One of the standout performances is easily Melora Hardin’s performance as Jacqueline, the CEO of Scarlet magazine. With her sassy entrance in those leather pants and stilettos, it would be so easy to make Jacqueline the bitchy boss everyone’s scared of. In film depictions we’ve seen so many of these types of characters. And the reason why Hardin’s character and depiction is so refreshing is because she’s the kind of boss you really want to have. She’s hard-ass, strict and she cares. These girls—she nurtures them, in the best, structured way possible. She isn’t going to be from a generation who’ll knock the younger down—she’s going to make queens of kitchen maids.
It’s easy to ignore the males in this review but we shouldn’t. Sam Page’s Richard stands out in particular when he supports Sutton as she pursues her dream. With Richard’s executive position in the magazine, she could easily depend on him for her own goals. But she doesn’t. And Richard doesn’t ask her to—he tells her to get it and then call him. When we say the show’s feminist, we don’t mean it’s just the women supporting each other. The males do too and vice-versa.
Sounds a bit like equality, huh?
Final Verdict: ‘The Bold Type’ leapt at us with such surprise and it has been the funniest surprise we’ve seen in a while. It’s emotional, perfectly-casted, perfectly-acted and like the women on the show, so much more than we think we’ve seen.
Created by Sarah Watson, ‘The Bold Type’ is a fresh, grin-inducing joyride of a show. It’s unashamedly fun, and if it had a voice, it’d probably say to you “I don’t care what you think about me”. The trio are tight-knit. There’s an oncoming storm of #Kadena phenomenon that you’d better brace yourself for and just embrace the powerful tornado called ‘representation’. It’s not without its flaws and nor is it without its cheesy, over-the-top soapy moments. But damn, it’s about time we started seeing shows like this.
No-nonsense, full foot in the pedal, gassing it down the fun lane. Syfy’s recent outings of ‘The Magicians’, ‘Killjoys’, ‘Wynonna Earp’, and ‘Dark Matter’ are exemplary. Freeform’s fighting back with ‘Stitchers’ and now ‘The Bold Type’. And when this show undoubtedly amasses a powerful fanbase because, well, it really deserves one, the whole world will be encapsulated. We’ve seen so many small shows like this—the Little Show That Might—that eventually do. And ‘The Bold Type’ is surely one of those shows that holds its own. If anything, it almost makes ‘The Devil Wears Prada’ seem a bit like ‘The Devil Wears H&M’.
(Not that there’s anything wrong with H&M).
Catch THE BOLD TYPE on Freeform, Tuesdays 9/8c.
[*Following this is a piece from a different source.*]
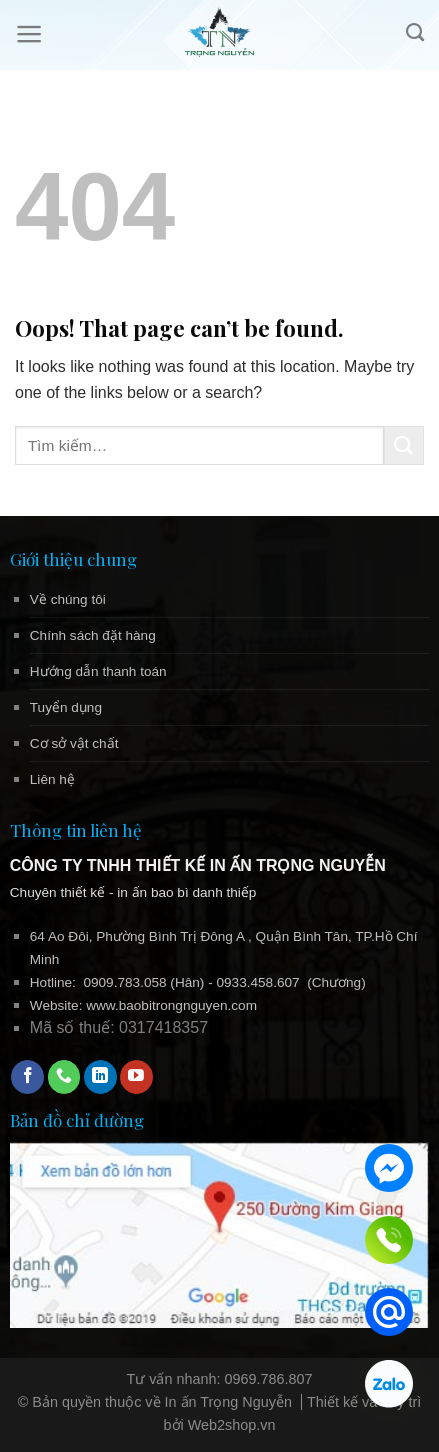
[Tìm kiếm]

It’s bananas that we even have to say this, but to get some good, carefully done yet natural representation embroiled in messy New York City is something that’s actually a shocker. A pleasant one, too. The number of real-life issues this show tackles whilst wrapped in joy and drunken fun is unrivalled, and we’d be liars if we said we didn’t want to live vicariously off the love the core trio emanate.It's about time we got a television show that was set in New York that represented the actual people of New York. That, folks, is THE BOLD TYPE.